On the 12th day of admission, methylprednisolone was given 1000 mg/d for shock treatment, and CSF was taken again for examination. After three days of continuous use, the dosage was gradually reduced, and the transition to oral hormone therapy was made. Meanwhile, symptomatic treatment such as gamma globulin (0.4 g/kg.d for 5 days), anti-infection and rehabilitation were given. Patients slightly improved, upper limb muscle strength can gradually recover to level 3–4, lower limb muscle strength is still level 0–1, although repeated review CSF prompt improvement (Table 1), but the patient again repeated high fever. On the 30th day after admission, methylprednisolone was given 1000 mg/d shock treatment again, and the condition did not improve significantly. On the 33rd day after admission, the patient was treated with plasma exchange daily. The patient's body temperature gradually returned to normal, and the immunosuppressive agent mortemycophenol ester was taken orally at the same time. After 5 times of plasma exchange, the patient was successfully removed from the ventilator, and the muscle strength of the upper limb recovered to grade 4–5, while the muscle strength of the lower limb was still grade 0–1. On the 37th day, the patient was transferred to the general ward of the department of Neurology, and continued to undergo enhanced consolidation therapy with plasma exchange.
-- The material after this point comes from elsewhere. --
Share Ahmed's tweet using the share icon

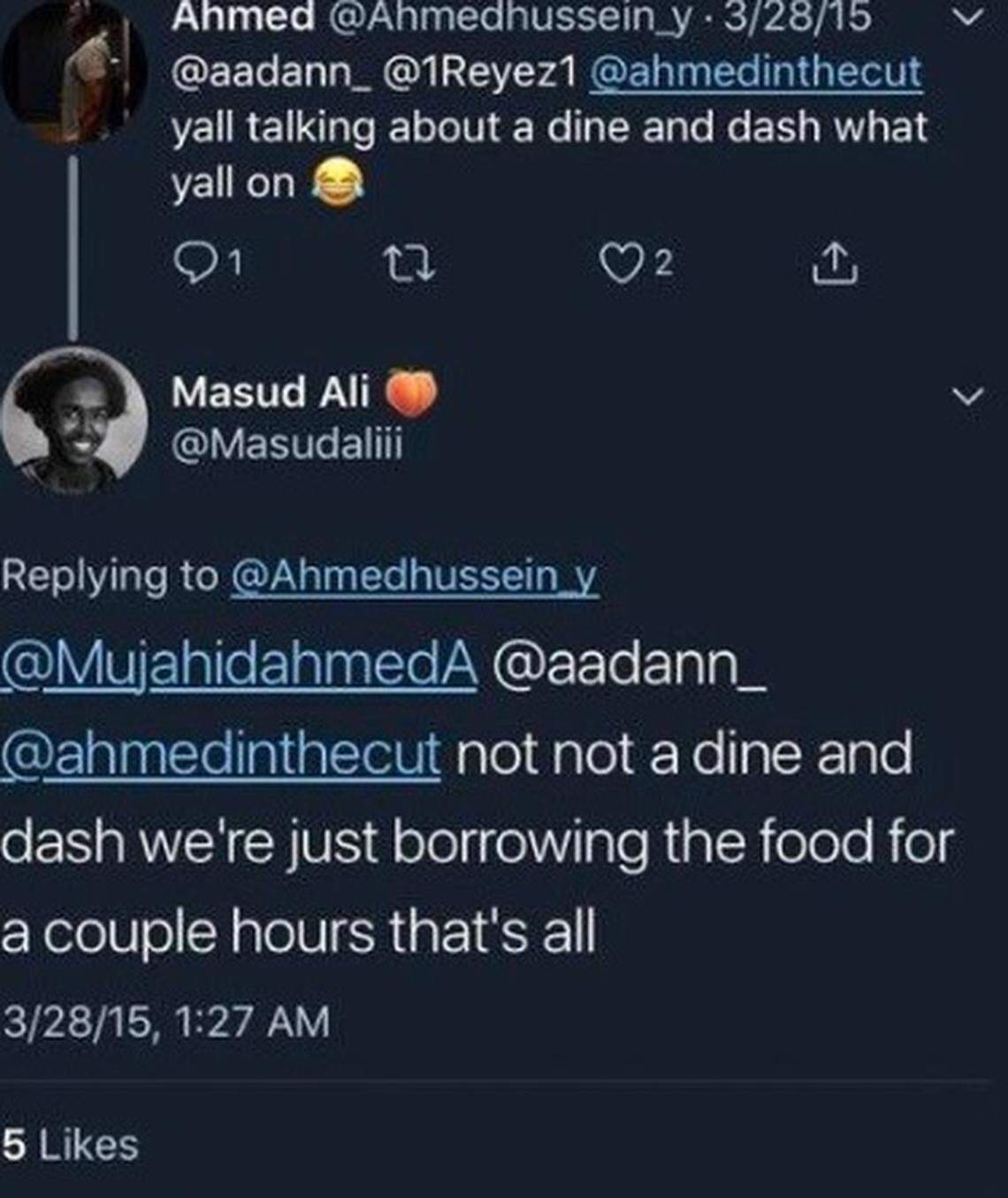coord(835,265)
On the 46th day, the GFAP antibody was reviewed at 1:32 (lower than before), and the patient was discharged with improvement.
After discharge, the patient's compliance was good, and after several months of rehabilitation training, the lower limb muscle strength gradually improved, and the lower limb muscle strength of the patient was restored to grade 4 at the last follow-up.
Discussion
In this case, the patient presented with fever, headache and elevated infection indicators,meningeal irritation sign positive, CSF examination and imaging examination positive,which point to intracranial infection.However, there are many uncertain factors: poor anti-infection effect, no obvious brain parenchymal lesions but long segmental myelitis, etiological results except the first CSF culture showed positive Staphylococcus capitis, and repeated CSF culture and blood culture were negative, and two CSF mNGS showed negative results. The mNGS is a diagnostic technology for high-throughput sequencing and comprehensive analysis of microbial and host genetic material (DNA and RNA) in samples, which shows great advantages in diagnosing complex and severe infections [7]. According to the literature, the positive detection rate of CSF by mNGS reached 55 %, which was higher than that of the traditional detection method. A study showed that for the CSF diagnosis of meningitis and encephalitis of infectious etiology, compared with the traditional clinical laboratory examination results, the mNGS’s sensitivity is 73 %, specificity is 99 %, positive predictive value of 81 %, negative predictive value as high as 99 % [8], proved that mNGS negative to exclude infectious diseases has considerable reliability. In this case, conventional pathogen examination and two mNGS results are negative, gave us quite important diagnostic ideas, basically excluded intracranial infection, need to consider other possible non-infectious diseases such as neuromyelitis optica spectrum disorder (NMOSD), multiple sclerosis (MS), and autoimmune encephalitis, etc.NMOSD is characterized by positive AQP4 antibody, long-segment myelitis (≥ 3 vertebrae) and optic neuritis, and is diagnosed by AQP4 detection and spinal cord MRI. MS is manifested as positive oligoclonal bands in cerebrospinal fluid, periventricular/near-cortical lesions, and a recurrence-remission course. GFAP-A is positive for anti-GFAP antibodies, accompanied by linear enhancement around the ventricles and symptoms of meningeal/encephalitis/myelitis, often accompanied by tumors. Antibody detection and tumor screening are required [4], [6], [9], [10], [11]. Carrying out CSF detection against GFAP antibody, eventually patient diagnosed.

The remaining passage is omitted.